Sunday, May 20, 2007

Días de Santiago (2004)

A 23-year-old Peruvian Navy veteran struggles to re-integrate himself into society only to hit a series of roadblocks both societal and psychological, in the feature directorial debut from Peruvian filmmaker Josue Mendez. Santiago Roman (Pietro Sibille) has just returned to Peru following six years of military service. Coolly received by his parents and unable to find a stable, well-paying job, the dejected Santiago's attempt to further his education is quickly squelched when he discovers that his military pension doesn't offer the money needed to pay his way through school. Though Santiago eventually lands a low-paying job as an inner-city taxi driver, his disdain for the scum of the city finds the formerly virile young soldier sinking into a deep-rooted depression. When a group of Santiago's former military buddies hatch a plan to rob a local bank, the conflicted veteran must choose between an honest life of poverty and an act of desperation that could end in tragedy. ~ Jason Buchanan, All Movie Guide

The plan for the bank heist is actually hatched before he starts taxi driving and does help him pay for a computer class (individual study on a computer). His handicapped friend gives him the car before his friend commits suicide.

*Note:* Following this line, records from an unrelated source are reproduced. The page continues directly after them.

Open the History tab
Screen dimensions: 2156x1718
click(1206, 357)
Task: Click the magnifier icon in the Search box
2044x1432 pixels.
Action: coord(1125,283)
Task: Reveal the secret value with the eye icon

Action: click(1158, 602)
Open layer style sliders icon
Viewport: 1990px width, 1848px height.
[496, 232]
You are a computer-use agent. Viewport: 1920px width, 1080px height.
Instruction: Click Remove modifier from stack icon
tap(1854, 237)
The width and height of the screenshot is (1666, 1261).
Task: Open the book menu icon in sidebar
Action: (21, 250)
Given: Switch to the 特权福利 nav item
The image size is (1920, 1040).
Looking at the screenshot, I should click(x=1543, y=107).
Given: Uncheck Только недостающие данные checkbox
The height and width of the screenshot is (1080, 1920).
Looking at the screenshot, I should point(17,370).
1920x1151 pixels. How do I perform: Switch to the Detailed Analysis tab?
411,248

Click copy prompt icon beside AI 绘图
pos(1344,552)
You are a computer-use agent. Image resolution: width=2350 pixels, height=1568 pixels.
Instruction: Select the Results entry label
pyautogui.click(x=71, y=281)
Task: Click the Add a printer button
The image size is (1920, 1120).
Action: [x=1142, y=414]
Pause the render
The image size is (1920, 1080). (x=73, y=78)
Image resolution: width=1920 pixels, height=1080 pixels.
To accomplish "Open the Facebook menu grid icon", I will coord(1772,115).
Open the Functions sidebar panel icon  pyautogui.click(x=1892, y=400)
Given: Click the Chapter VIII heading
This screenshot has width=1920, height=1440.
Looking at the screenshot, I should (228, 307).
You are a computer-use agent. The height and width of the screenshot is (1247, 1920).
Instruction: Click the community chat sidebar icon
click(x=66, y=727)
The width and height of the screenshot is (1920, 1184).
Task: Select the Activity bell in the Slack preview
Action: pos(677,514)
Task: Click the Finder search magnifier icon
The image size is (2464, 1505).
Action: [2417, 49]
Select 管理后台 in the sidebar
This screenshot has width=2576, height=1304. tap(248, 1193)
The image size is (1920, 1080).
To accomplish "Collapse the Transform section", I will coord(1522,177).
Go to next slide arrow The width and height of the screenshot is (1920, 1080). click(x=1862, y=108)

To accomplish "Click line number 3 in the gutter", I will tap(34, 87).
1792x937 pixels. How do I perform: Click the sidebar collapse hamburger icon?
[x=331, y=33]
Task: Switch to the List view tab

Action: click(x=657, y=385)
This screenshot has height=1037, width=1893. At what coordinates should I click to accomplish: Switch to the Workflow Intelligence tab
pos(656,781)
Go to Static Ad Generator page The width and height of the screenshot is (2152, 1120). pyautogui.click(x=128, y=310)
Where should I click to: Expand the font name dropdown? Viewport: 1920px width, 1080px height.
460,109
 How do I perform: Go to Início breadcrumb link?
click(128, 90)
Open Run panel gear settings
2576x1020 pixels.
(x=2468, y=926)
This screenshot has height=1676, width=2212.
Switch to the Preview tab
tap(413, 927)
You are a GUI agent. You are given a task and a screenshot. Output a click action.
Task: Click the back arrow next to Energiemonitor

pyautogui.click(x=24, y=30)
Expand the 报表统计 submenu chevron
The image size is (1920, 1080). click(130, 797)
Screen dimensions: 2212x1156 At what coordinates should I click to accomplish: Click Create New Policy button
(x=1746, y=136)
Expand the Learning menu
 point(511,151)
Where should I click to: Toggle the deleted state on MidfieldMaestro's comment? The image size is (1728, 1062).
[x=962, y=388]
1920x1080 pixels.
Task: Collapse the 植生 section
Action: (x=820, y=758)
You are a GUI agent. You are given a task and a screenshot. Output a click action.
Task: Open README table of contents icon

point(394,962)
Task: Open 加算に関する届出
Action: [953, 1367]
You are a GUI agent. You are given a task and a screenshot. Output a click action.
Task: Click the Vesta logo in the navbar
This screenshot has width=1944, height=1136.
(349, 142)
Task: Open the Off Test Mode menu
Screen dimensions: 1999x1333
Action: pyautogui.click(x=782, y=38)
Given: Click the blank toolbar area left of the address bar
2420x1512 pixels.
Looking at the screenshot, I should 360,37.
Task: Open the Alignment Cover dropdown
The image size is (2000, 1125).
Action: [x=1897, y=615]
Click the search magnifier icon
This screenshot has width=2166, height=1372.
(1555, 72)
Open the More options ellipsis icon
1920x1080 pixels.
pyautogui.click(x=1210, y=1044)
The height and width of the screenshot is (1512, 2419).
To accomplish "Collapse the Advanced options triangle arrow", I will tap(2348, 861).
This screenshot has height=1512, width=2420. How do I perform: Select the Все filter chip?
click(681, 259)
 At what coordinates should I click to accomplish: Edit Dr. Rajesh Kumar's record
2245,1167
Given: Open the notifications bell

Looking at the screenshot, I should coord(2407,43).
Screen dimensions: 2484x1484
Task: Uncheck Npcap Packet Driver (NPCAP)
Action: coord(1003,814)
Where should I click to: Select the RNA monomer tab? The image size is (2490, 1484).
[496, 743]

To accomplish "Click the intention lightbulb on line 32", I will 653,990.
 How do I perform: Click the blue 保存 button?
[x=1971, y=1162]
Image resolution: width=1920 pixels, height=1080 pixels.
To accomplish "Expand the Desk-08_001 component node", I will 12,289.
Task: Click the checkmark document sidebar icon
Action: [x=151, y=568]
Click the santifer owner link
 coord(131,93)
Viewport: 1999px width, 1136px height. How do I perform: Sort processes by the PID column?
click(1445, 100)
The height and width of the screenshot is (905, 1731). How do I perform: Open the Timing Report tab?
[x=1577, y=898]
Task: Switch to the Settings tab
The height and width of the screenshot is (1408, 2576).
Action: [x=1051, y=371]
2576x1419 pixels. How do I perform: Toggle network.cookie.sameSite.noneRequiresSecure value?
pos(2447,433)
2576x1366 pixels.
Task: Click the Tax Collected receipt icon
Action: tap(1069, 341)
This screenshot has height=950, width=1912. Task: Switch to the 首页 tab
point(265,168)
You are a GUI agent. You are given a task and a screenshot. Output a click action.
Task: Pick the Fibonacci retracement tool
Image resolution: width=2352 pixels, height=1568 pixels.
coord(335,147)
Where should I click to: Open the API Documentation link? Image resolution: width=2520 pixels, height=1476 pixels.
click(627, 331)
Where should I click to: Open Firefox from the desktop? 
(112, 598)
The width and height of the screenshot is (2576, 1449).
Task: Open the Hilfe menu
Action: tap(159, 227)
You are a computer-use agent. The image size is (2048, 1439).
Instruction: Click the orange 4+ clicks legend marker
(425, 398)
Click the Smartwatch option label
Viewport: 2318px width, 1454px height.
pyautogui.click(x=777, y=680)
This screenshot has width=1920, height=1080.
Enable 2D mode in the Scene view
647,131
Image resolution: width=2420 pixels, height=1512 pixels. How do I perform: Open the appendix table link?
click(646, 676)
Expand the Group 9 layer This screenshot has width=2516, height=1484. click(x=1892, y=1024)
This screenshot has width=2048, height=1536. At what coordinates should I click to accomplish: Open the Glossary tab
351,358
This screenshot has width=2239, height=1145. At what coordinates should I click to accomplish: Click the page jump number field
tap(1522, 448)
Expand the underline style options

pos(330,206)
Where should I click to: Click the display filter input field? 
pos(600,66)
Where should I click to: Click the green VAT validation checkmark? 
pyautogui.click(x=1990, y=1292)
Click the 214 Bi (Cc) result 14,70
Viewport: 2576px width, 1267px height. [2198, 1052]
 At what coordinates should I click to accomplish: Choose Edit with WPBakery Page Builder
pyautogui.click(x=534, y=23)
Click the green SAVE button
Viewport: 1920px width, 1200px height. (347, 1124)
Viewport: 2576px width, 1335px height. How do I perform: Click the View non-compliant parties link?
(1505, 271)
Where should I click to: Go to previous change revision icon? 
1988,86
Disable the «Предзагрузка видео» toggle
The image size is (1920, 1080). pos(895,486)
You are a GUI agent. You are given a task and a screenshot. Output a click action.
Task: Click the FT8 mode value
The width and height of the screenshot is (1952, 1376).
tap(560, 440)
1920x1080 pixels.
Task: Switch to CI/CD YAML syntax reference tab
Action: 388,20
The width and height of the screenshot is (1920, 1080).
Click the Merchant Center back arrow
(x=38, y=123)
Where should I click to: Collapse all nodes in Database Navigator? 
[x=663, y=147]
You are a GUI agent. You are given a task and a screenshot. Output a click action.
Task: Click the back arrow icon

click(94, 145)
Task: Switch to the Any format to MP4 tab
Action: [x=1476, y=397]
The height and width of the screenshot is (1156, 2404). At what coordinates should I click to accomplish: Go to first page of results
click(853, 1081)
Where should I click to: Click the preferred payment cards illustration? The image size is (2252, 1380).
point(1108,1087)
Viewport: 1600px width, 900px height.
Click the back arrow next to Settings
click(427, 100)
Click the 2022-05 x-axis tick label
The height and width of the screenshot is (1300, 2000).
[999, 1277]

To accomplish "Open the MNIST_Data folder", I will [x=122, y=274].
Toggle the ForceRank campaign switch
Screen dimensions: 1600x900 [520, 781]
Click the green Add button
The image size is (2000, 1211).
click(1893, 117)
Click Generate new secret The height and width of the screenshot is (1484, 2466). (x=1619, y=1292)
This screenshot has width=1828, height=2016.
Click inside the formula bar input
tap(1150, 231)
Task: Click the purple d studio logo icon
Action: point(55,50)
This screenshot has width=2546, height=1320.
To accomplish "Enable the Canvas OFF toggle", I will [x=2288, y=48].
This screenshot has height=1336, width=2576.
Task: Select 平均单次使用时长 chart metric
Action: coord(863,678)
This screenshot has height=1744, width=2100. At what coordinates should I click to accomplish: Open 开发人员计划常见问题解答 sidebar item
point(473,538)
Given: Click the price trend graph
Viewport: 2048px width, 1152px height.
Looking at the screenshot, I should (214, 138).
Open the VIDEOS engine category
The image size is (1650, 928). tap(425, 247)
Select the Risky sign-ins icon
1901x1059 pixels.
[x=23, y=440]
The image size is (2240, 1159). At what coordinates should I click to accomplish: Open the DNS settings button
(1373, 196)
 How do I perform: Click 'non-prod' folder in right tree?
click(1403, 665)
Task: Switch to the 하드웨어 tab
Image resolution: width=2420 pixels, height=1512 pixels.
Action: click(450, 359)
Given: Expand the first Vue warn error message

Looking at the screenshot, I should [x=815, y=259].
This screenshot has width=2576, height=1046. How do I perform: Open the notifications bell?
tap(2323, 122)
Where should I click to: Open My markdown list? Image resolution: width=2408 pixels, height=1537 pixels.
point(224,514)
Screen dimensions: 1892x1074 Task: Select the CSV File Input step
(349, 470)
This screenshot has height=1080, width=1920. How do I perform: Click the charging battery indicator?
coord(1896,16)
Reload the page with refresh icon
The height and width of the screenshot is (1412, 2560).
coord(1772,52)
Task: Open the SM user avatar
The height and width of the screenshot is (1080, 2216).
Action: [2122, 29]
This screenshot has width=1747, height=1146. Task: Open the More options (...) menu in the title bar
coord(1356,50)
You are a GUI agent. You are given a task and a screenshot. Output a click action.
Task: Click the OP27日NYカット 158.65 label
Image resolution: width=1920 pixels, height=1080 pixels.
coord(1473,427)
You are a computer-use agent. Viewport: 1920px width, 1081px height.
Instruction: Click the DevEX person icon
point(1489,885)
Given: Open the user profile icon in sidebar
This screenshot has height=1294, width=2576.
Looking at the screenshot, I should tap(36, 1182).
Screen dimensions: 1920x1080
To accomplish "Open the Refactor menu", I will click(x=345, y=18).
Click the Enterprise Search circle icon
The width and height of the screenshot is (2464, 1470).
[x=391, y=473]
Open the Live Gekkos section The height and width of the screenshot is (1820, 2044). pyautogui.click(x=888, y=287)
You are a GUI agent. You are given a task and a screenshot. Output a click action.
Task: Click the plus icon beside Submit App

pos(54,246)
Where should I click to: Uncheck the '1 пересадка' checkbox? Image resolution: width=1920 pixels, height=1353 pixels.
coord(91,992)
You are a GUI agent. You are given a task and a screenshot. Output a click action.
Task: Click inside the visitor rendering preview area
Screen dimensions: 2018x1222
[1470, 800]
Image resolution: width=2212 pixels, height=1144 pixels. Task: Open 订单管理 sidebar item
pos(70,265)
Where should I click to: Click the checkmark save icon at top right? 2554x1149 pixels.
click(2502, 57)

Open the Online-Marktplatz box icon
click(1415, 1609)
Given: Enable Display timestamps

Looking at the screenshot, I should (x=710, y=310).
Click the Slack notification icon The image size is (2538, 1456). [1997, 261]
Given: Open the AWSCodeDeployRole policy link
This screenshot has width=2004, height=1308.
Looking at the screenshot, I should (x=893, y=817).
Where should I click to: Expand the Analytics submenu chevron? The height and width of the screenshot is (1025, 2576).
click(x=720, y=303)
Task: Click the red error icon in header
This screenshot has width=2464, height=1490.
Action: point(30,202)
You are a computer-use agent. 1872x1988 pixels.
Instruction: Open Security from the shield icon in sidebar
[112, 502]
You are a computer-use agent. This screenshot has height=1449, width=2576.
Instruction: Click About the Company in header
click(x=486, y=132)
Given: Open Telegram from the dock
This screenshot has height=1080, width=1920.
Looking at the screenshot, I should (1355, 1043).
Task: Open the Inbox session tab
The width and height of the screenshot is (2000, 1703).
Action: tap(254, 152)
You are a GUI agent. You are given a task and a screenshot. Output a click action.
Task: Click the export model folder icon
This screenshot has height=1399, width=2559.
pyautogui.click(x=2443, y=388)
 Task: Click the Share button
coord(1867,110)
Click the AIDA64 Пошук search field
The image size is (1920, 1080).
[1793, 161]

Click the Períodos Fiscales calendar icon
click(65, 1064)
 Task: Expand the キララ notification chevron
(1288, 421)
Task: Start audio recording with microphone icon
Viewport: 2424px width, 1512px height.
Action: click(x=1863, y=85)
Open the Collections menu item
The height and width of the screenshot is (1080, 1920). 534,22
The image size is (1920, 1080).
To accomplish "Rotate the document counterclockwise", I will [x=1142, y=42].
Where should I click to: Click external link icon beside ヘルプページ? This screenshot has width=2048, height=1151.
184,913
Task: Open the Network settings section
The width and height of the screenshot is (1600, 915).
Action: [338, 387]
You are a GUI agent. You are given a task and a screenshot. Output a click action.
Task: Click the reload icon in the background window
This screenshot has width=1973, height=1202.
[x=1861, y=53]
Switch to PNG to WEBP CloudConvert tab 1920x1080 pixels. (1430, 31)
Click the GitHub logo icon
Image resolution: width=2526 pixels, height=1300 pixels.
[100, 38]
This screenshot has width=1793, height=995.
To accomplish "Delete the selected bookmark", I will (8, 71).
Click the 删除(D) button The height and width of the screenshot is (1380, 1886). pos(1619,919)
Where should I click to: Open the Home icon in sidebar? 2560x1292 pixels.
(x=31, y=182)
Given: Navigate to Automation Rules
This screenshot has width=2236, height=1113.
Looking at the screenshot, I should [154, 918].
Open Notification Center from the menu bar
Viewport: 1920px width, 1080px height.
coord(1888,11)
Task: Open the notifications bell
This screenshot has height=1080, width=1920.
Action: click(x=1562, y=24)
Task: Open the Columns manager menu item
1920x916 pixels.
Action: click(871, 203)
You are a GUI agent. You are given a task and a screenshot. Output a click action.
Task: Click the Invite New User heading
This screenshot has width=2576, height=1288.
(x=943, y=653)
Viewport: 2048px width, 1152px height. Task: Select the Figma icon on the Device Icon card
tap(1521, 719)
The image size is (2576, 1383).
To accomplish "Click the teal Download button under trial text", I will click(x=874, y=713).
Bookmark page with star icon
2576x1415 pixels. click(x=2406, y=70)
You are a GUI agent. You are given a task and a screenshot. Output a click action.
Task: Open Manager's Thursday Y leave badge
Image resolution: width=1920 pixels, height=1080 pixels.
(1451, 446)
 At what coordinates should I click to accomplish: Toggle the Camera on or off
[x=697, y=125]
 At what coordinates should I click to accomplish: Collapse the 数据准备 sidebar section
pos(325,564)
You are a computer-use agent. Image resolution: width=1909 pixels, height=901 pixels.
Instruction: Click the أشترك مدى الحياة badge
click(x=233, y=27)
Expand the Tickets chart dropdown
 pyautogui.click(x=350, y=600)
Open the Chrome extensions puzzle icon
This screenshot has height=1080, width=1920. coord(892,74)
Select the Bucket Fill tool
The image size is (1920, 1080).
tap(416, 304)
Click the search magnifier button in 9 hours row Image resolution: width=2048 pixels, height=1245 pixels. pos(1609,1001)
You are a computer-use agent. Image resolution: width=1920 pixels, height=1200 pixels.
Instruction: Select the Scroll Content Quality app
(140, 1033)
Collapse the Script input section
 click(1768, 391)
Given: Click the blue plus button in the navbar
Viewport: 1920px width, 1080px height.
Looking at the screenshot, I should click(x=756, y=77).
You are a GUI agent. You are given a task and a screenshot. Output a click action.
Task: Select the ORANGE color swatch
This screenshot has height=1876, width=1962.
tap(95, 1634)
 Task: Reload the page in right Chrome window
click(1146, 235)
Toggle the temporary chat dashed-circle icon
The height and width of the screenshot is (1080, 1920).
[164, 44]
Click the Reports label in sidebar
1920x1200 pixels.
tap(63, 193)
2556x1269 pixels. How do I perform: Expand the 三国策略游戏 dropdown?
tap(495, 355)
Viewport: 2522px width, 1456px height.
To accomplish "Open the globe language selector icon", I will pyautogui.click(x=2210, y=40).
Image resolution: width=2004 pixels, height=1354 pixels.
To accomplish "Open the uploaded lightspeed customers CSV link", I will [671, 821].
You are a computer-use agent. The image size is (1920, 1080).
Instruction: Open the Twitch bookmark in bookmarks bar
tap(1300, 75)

It is interesting the various filters the director uses to convey feelings and the most prominent is when it seems that he is most torn internally that the screen is black and white with a prominent grain texture but not distracting in the least. So good technique even though it could have been a cheesy stunt.

Peruvian reality in Dias de Santiago
Dias de Santiago is the opera prima of a Peruvian director that with very low budget managed to tell the stressful story of Santiago. It is a strong movie... I think that people that like independent movies will love this one.

The plot: Santiago is a 23 year old retire marine that returns to Lima after 3 years from fighting in the Peruvian jungle against drug traffic, terrorism and a conflict with neighbor country, Ecuador. Although Santiago was constantly attacked by guilty feelings of the abuses committed by the Peruvian Armed Forces while he was in service (women, children and old people were assassinated with no apparent cause; young women were rapped by members of the armed force; under-the-table negotiations were made with drug mobs, etc.) he was proud of who he was back then. Back in Lima, Peru's centralized capital, things are very different. This chaotic concrete jungle has its own rules, mostly unwritten ones. Santiago is obsessed in trying to decipher the codes, but he fails because his family, friends don't live like structured way he learned in while he was in service.

Yes Santiago is deeply disturbed with thoughts going back and forth from homicide and violence to suicide. But the major theme is not the bank heist but his inability to have a stable relationship with any women he meets.

And his family is actually more morally bankrupt than him. The Peruvian women in the film were very nice on the eyes.